Portée par la députée de la majorité présidentielle (Renaissance) Caroline Yadan, la loi Yadan continue de crisper les débats. Dans le détail, la loi prévoit d’élargir le délit d’apologie du terrorisme et créerait un nouveau délit "réprimant le fait de provoquer à la destruction ou à la négation d’un État". Le projet de loi établirait également que "la haine de l’État d’Israël" soit "consubstantielle à la haine des Juifs" et que "l’appel à la destruction de cet État, parce qu’il forme un collectif de citoyens juifs, est une manière détournée de s’attaquer à la communauté juive dans son ensemble".
Un rassemblement place de la République ce mercredi
Si le texte doit être débattu les 16 et 17 avril prochains, il inquiète aussi, même jusque dans une partie de la communauté juive. C’est le cas notamment du collectif juif décolonial et l’Union Juive Française pour la Paix qui, aux côtés de la Fosse aux Lyons ou encore Urgence Palestine Lyon et Young Struggle organisent un rassemblement ce mercredi à 18 h 30, place de la République, dans le 2e arrondissement.
"La proposition de loi de la députée Caroline Yadan vise à criminaliser les critiques de l’État israélien et sa politique en instrumentalisant la lutte contre l’antisémitisme.

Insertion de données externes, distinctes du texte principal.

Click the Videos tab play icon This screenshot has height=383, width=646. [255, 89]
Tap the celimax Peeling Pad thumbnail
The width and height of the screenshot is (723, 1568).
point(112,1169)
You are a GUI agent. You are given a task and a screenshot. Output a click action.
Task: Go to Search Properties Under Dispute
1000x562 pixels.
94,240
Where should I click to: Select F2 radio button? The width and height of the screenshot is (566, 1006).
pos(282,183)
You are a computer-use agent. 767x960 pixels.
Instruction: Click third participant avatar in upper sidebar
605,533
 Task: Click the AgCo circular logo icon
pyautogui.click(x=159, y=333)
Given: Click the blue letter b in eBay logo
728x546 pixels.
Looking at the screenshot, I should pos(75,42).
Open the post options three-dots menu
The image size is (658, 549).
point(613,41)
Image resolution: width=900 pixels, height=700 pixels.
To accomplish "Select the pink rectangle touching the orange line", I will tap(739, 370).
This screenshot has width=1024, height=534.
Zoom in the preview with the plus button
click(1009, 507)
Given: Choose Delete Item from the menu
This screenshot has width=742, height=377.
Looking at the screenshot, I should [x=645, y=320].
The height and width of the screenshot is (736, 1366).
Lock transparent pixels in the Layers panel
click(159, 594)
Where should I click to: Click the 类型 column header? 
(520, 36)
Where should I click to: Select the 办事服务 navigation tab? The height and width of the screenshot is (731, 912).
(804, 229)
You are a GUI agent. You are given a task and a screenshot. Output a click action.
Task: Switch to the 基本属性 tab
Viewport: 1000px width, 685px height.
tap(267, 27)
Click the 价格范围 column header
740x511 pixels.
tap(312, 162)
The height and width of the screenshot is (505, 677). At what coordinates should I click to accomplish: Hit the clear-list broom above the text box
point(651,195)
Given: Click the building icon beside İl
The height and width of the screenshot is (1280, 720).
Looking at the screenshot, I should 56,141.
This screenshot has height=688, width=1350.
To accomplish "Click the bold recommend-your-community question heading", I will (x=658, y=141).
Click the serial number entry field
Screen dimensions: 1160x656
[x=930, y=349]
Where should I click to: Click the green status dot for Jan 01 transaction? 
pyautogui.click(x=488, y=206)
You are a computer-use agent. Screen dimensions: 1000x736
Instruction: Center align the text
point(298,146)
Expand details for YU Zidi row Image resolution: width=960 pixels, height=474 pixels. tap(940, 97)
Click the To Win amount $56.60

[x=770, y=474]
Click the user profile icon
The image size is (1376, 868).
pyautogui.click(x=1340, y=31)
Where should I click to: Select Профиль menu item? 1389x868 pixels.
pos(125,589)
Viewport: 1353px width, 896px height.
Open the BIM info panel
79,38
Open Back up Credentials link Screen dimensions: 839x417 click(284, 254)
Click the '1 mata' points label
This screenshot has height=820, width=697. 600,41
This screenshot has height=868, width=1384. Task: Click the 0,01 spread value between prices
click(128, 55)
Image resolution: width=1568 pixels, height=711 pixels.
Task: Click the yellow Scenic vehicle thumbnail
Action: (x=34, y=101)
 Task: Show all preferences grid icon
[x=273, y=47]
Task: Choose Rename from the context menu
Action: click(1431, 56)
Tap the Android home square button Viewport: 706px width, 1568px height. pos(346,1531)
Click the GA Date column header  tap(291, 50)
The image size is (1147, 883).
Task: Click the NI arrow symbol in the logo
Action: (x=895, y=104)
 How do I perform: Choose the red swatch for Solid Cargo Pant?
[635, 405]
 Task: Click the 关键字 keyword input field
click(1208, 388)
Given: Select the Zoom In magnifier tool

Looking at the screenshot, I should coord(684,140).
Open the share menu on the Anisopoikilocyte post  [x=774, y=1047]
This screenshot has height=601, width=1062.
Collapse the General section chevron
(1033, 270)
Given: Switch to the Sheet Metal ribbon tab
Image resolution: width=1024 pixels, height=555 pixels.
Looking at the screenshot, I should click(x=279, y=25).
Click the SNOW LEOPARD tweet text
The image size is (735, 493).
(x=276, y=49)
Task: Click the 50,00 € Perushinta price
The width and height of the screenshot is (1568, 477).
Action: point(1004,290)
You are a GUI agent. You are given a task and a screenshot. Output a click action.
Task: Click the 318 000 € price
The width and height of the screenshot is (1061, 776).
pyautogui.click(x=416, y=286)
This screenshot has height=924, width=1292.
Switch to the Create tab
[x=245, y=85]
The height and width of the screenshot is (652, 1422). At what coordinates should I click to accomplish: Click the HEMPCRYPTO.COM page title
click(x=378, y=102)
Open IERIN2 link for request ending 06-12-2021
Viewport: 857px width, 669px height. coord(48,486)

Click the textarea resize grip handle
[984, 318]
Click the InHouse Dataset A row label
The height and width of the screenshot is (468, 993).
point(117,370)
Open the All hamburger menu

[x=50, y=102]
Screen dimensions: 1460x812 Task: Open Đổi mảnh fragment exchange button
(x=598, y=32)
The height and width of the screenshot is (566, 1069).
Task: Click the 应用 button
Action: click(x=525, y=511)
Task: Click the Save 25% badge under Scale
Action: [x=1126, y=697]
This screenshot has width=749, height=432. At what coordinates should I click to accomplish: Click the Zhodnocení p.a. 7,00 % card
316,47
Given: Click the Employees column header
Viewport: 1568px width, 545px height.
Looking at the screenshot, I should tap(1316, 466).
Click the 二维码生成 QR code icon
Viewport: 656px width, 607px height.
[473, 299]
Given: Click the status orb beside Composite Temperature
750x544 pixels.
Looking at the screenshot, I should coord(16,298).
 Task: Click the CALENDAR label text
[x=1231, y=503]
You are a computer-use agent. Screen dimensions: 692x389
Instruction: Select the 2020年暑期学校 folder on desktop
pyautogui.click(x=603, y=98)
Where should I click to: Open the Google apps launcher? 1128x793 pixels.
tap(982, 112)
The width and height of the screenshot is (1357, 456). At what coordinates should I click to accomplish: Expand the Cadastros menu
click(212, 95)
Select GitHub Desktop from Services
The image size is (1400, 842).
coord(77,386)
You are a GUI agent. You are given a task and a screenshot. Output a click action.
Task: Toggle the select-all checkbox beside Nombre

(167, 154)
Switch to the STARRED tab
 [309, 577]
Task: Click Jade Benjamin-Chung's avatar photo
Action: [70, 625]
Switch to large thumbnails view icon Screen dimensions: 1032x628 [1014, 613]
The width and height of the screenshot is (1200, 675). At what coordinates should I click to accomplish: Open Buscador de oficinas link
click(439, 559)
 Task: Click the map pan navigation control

Elle entend forcer les milieux académiques, médiatiques et citoyens à l’autocensure alors même que la survie du peuple palestinien n’a jamais été autant menacée", écrivent-ils dans leur appel commun. Et d’ajouter : "La loi Yadan, véritable machine à censure et accélérateur d’antisémitisme, doit être rejetée. Elle a pour véritable objectif de museler les critiques de l’État israélien, en violation des principes de l’état de droit et de la liberté d’expression".
Une pétition a par ailleurs été lancée pour demander le rejet de la loi. Elle a déjà récolté plus de 570 000 signatures et devrait donc être débattue en séance publique à l’Assemblée nationale.

Ils oublient de préciser "de critiquer le gouvernement d'extrême droite actuellement au pouvoir en Israël",
et c'est bien le problème qu'ils soulignent ensuite :
oser dire que ce gouvernement est dirigé par des fous de guerre, sera avec cette loi si elle est votée, jugée comme antisémite (et vous enverra en prison) alors que ça n'a rien à voir.